Rewrite the lines below, swapping each "computer-use agent" for "screen-control agent" and keeping everything else unchanged.

───── DATA SUPPLIED

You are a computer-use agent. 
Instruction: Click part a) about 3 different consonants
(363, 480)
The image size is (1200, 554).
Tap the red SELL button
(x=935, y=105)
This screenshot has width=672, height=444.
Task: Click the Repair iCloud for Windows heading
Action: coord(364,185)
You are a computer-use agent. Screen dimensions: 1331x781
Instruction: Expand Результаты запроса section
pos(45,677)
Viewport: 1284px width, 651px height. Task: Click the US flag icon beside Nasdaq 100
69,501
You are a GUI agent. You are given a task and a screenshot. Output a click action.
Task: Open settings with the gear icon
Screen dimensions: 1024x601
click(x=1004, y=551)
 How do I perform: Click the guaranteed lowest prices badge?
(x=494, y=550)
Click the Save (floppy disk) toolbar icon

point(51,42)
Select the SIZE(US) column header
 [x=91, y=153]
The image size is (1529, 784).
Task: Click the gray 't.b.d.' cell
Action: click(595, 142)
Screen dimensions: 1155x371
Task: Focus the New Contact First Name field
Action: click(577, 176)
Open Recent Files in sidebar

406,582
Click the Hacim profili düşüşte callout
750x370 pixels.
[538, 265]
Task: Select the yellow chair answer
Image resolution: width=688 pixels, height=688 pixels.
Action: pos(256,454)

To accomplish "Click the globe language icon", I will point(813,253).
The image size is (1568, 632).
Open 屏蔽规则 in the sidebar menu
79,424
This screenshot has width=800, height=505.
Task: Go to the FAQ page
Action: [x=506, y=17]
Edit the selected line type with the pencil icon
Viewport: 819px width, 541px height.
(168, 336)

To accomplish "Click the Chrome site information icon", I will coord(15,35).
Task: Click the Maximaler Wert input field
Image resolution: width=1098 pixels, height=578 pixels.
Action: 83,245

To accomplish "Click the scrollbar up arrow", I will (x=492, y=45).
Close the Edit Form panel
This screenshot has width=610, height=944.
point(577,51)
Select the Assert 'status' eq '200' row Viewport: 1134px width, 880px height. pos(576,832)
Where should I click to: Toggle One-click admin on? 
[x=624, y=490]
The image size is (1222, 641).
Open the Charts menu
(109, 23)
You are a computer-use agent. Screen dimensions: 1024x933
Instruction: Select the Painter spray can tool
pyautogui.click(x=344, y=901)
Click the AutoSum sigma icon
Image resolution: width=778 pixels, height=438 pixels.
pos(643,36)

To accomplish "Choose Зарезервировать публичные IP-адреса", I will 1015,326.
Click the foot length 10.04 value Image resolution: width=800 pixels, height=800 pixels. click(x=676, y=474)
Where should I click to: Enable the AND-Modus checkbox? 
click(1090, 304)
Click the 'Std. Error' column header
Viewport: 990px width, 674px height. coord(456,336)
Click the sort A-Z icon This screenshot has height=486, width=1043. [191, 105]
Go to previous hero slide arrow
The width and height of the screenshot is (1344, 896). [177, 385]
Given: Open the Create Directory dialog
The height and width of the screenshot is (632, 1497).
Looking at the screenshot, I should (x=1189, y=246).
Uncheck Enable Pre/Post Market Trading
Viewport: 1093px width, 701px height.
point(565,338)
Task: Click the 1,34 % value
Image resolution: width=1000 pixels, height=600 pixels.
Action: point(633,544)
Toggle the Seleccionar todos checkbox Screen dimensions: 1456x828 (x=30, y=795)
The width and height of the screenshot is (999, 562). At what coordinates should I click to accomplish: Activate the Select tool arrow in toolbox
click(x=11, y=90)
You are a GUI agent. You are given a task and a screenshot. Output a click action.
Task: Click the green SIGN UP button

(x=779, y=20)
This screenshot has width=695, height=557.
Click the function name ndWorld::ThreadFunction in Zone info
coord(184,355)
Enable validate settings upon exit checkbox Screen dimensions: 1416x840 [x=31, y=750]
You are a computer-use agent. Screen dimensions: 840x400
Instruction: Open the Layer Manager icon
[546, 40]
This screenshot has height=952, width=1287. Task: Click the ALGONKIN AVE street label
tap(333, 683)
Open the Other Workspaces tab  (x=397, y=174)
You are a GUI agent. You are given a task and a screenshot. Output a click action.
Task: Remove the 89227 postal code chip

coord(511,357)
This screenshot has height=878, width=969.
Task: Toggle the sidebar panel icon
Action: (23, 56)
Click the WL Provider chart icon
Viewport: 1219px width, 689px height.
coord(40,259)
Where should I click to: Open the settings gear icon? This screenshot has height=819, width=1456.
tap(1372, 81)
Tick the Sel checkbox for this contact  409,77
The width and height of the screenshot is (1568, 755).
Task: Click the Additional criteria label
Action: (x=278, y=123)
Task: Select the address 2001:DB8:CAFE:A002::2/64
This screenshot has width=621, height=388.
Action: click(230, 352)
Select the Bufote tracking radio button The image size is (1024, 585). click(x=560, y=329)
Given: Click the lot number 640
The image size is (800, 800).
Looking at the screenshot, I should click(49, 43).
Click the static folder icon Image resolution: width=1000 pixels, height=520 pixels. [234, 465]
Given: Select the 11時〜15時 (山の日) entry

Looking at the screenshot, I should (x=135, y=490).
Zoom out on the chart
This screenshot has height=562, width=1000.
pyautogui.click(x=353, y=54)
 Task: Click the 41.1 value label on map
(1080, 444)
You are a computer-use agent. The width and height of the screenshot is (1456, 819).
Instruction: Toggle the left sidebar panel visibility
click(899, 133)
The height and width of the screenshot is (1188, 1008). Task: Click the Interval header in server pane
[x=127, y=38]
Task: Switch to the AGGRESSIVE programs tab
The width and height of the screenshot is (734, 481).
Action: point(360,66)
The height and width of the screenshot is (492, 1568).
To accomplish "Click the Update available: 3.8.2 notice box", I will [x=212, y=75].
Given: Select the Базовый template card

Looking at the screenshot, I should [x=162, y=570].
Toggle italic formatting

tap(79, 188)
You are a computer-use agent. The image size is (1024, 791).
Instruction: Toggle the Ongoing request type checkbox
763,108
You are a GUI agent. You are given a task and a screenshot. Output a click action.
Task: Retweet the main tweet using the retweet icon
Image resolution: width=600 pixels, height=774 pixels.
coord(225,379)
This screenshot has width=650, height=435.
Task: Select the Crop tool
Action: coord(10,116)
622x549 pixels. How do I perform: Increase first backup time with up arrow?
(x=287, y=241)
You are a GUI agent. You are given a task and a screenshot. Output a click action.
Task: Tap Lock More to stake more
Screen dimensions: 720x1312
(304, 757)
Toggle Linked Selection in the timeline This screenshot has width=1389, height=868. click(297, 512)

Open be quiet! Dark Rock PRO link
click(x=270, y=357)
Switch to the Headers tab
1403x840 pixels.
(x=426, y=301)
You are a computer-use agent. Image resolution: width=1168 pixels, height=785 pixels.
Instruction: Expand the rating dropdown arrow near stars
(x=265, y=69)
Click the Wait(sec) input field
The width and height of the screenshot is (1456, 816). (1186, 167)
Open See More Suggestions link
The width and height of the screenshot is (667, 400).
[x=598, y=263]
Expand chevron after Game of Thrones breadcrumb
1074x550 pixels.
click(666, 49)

──────────

> _WRITTEN RESPONSE_
You are a screen-control agent. 
Instruction: Click part a) about 3 different consonants
(363, 480)
The image size is (1200, 554).
Tap the red SELL button
(x=935, y=105)
This screenshot has width=672, height=444.
Task: Click the Repair iCloud for Windows heading
Action: coord(364,185)
You are a screen-control agent. Screen dimensions: 1331x781
Instruction: Expand Результаты запроса section
pos(45,677)
Viewport: 1284px width, 651px height. Task: Click the US flag icon beside Nasdaq 100
69,501
You are a GUI agent. You are given a task and a screenshot. Output a click action.
Task: Open settings with the gear icon
Screen dimensions: 1024x601
click(x=1004, y=551)
 How do I perform: Click the guaranteed lowest prices badge?
(x=494, y=550)
Click the Save (floppy disk) toolbar icon

point(51,42)
Select the SIZE(US) column header
 [x=91, y=153]
The image size is (1529, 784).
Task: Click the gray 't.b.d.' cell
Action: click(595, 142)
Screen dimensions: 1155x371
Task: Focus the New Contact First Name field
Action: click(577, 176)
Open Recent Files in sidebar

406,582
Click the Hacim profili düşüşte callout
750x370 pixels.
[538, 265]
Task: Select the yellow chair answer
Image resolution: width=688 pixels, height=688 pixels.
Action: pos(256,454)

To accomplish "Click the globe language icon", I will point(813,253).
The image size is (1568, 632).
Open 屏蔽规则 in the sidebar menu
79,424
This screenshot has width=800, height=505.
Task: Go to the FAQ page
Action: [x=506, y=17]
Edit the selected line type with the pencil icon
Viewport: 819px width, 541px height.
(168, 336)

To accomplish "Click the Chrome site information icon", I will coord(15,35).
Task: Click the Maximaler Wert input field
Image resolution: width=1098 pixels, height=578 pixels.
Action: 83,245

To accomplish "Click the scrollbar up arrow", I will (x=492, y=45).
Close the Edit Form panel
This screenshot has width=610, height=944.
point(577,51)
Select the Assert 'status' eq '200' row Viewport: 1134px width, 880px height. pos(576,832)
Where should I click to: Toggle One-click admin on? 
[x=624, y=490]
The image size is (1222, 641).
Open the Charts menu
(109, 23)
You are a screen-control agent. Screen dimensions: 1024x933
Instruction: Select the Painter spray can tool
pyautogui.click(x=344, y=901)
Click the AutoSum sigma icon
Image resolution: width=778 pixels, height=438 pixels.
pos(643,36)

To accomplish "Choose Зарезервировать публичные IP-адреса", I will 1015,326.
Click the foot length 10.04 value Image resolution: width=800 pixels, height=800 pixels. click(x=676, y=474)
Where should I click to: Enable the AND-Modus checkbox? 
click(1090, 304)
Click the 'Std. Error' column header
Viewport: 990px width, 674px height. coord(456,336)
Click the sort A-Z icon This screenshot has height=486, width=1043. [191, 105]
Go to previous hero slide arrow
The width and height of the screenshot is (1344, 896). [177, 385]
Given: Open the Create Directory dialog
The height and width of the screenshot is (632, 1497).
Looking at the screenshot, I should (x=1189, y=246).
Uncheck Enable Pre/Post Market Trading
Viewport: 1093px width, 701px height.
point(565,338)
Task: Click the 1,34 % value
Image resolution: width=1000 pixels, height=600 pixels.
Action: point(633,544)
Toggle the Seleccionar todos checkbox Screen dimensions: 1456x828 (x=30, y=795)
The width and height of the screenshot is (999, 562). At what coordinates should I click to accomplish: Activate the Select tool arrow in toolbox
click(x=11, y=90)
You are a GUI agent. You are given a task and a screenshot. Output a click action.
Task: Click the green SIGN UP button

(x=779, y=20)
This screenshot has width=695, height=557.
Click the function name ndWorld::ThreadFunction in Zone info
coord(184,355)
Enable validate settings upon exit checkbox Screen dimensions: 1416x840 [x=31, y=750]
You are a screen-control agent. Screen dimensions: 840x400
Instruction: Open the Layer Manager icon
[546, 40]
This screenshot has height=952, width=1287. Task: Click the ALGONKIN AVE street label
tap(333, 683)
Open the Other Workspaces tab  (x=397, y=174)
You are a GUI agent. You are given a task and a screenshot. Output a click action.
Task: Remove the 89227 postal code chip

coord(511,357)
This screenshot has height=878, width=969.
Task: Toggle the sidebar panel icon
Action: (23, 56)
Click the WL Provider chart icon
Viewport: 1219px width, 689px height.
coord(40,259)
Where should I click to: Open the settings gear icon? This screenshot has height=819, width=1456.
tap(1372, 81)
Tick the Sel checkbox for this contact  409,77
The width and height of the screenshot is (1568, 755).
Task: Click the Additional criteria label
Action: (x=278, y=123)
Task: Select the address 2001:DB8:CAFE:A002::2/64
This screenshot has width=621, height=388.
Action: click(230, 352)
Select the Bufote tracking radio button The image size is (1024, 585). click(x=560, y=329)
Given: Click the lot number 640
The image size is (800, 800).
Looking at the screenshot, I should click(49, 43).
Click the static folder icon Image resolution: width=1000 pixels, height=520 pixels. [234, 465]
Given: Select the 11時〜15時 (山の日) entry

Looking at the screenshot, I should (x=135, y=490).
Zoom out on the chart
This screenshot has height=562, width=1000.
pyautogui.click(x=353, y=54)
 Task: Click the 41.1 value label on map
(1080, 444)
You are a screen-control agent. The width and height of the screenshot is (1456, 819).
Instruction: Toggle the left sidebar panel visibility
click(899, 133)
The height and width of the screenshot is (1188, 1008). Task: Click the Interval header in server pane
[x=127, y=38]
Task: Switch to the AGGRESSIVE programs tab
The width and height of the screenshot is (734, 481).
Action: point(360,66)
The height and width of the screenshot is (492, 1568).
To accomplish "Click the Update available: 3.8.2 notice box", I will [x=212, y=75].
Given: Select the Базовый template card

Looking at the screenshot, I should [x=162, y=570].
Toggle italic formatting

tap(79, 188)
You are a screen-control agent. The image size is (1024, 791).
Instruction: Toggle the Ongoing request type checkbox
763,108
You are a GUI agent. You are given a task and a screenshot. Output a click action.
Task: Retweet the main tweet using the retweet icon
Image resolution: width=600 pixels, height=774 pixels.
coord(225,379)
This screenshot has width=650, height=435.
Task: Select the Crop tool
Action: coord(10,116)
622x549 pixels. How do I perform: Increase first backup time with up arrow?
(x=287, y=241)
You are a GUI agent. You are given a task and a screenshot. Output a click action.
Task: Tap Lock More to stake more
Screen dimensions: 720x1312
(304, 757)
Toggle Linked Selection in the timeline This screenshot has width=1389, height=868. click(297, 512)

Open be quiet! Dark Rock PRO link
click(x=270, y=357)
Switch to the Headers tab
1403x840 pixels.
(x=426, y=301)
You are a screen-control agent. Image resolution: width=1168 pixels, height=785 pixels.
Instruction: Expand the rating dropdown arrow near stars
(x=265, y=69)
Click the Wait(sec) input field
The width and height of the screenshot is (1456, 816). (1186, 167)
Open See More Suggestions link
The width and height of the screenshot is (667, 400).
[x=598, y=263]
Expand chevron after Game of Thrones breadcrumb
1074x550 pixels.
click(666, 49)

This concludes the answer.